Marketing

Super Bowl Ad Impact Should Last More Than 30 to 60 Seconds


Claiming PepsiCo was everywhere during Super Bowl 58 would wildly understate matters.

The company went to the Super Bowl host site in Las Vegas, turned the Luxor’s pyramid into a giant Doritos ad, let fans get married in a Cheetos chapel at its Frito-Lay “Chip Strip” activation and unleashed actors/brand characters Dina and Mita on the town to promote Doritos Dinamita. That’s all before it pours a drop of the beverages it promoted with multiple Big Game ads.
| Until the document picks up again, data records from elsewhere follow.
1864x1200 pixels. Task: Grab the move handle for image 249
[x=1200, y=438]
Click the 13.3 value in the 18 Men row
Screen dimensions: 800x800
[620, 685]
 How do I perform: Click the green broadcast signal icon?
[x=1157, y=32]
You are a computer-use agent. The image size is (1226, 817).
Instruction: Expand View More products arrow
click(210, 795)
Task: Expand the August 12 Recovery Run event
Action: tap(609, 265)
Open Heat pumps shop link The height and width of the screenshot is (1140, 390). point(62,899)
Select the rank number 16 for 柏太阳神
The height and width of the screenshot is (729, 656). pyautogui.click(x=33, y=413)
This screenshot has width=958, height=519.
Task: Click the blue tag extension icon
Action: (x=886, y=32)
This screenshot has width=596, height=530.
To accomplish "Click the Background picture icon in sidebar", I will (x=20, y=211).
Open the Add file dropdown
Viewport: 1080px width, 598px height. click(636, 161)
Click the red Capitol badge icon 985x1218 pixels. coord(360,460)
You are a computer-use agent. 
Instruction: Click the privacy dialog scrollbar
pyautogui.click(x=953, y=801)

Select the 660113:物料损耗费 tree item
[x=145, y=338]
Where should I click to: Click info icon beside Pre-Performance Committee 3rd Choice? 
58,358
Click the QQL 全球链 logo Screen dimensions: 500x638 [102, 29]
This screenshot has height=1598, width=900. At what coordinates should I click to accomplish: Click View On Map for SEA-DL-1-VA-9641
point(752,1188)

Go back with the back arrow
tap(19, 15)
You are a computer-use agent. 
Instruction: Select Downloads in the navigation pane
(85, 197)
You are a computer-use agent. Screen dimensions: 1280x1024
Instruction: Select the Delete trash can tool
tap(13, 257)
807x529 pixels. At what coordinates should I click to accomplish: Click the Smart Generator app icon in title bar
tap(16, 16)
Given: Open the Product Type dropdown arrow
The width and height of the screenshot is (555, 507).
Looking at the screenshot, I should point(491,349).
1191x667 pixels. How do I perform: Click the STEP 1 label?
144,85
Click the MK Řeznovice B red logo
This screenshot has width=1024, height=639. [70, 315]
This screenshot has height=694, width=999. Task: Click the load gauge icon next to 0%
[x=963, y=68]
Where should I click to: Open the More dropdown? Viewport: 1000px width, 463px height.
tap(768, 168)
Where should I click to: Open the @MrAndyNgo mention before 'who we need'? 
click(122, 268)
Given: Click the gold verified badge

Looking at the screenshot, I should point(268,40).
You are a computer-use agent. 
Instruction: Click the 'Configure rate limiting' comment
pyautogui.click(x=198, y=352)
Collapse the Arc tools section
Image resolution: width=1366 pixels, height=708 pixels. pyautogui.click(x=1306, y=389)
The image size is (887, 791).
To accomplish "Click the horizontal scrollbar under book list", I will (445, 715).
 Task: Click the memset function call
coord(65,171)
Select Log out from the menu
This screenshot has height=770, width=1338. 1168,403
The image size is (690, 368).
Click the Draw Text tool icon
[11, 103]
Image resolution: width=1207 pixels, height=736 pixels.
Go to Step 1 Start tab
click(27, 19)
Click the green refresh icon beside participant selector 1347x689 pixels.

In a Commerceweek conversation with ADWEEK senior editor Robert Klara in New York, PepsiCo Beverages North America svp of marketing Stacy Taffet noted that more than half of households in the United States have a PepsiCo product in them on Super Bowl Sunday. On that day, the company looks to “amplify brands that could use mass awareness” and use the Super Bowl’s more than 124 million viewers to push a brand through the rest of the year.

“We use the Super Bowl not only to advertise our brands … but also to drive sales,” Taffet said. “If you’ve been in a Walmart or a grocery store before the Super Bowl, you’re gonna see giant PepsiCo displays of our products and lots of value, and we’re encouraging people to enjoy the Super Bowl with PepsiCo products.”

PepsiCo launched its lemon-lime Starry brand just after the 2023 Super Bowl during last year’s NBA All-Star Weekend. This year, after racking up half a billion dollars in sales and making its way into 10% of U.S. households, Starry and old-school cell-shaded animated mascots Lem and Lime got their first Super Bowl ad with Ice Spice to reach the 60% of U.S. consumers who’d never heard of the brand.

Considering PepsiCo had burned through several lemon-lime brands throughout the decades—including Teem, Slice and Sierra Mist—hitting its target audience with a familiar face and a breakup kit featuring fuzzy slippers and Starry-flavored ice cream provided some needed relevance.

“Getting really laser focused on Gen Z is critical not just in terms of what the product tasted like and how we formulated it, but also how we built the brand … which is very much rooted in Gen Z culture,” Taffet said. “Ice Spice is a darling for that generation, and even the idea of ‘it’s time to see other sodas’ is relationship culture, breakup culture, celebrity relationships—that is a really hot topic right now amongst that generation.”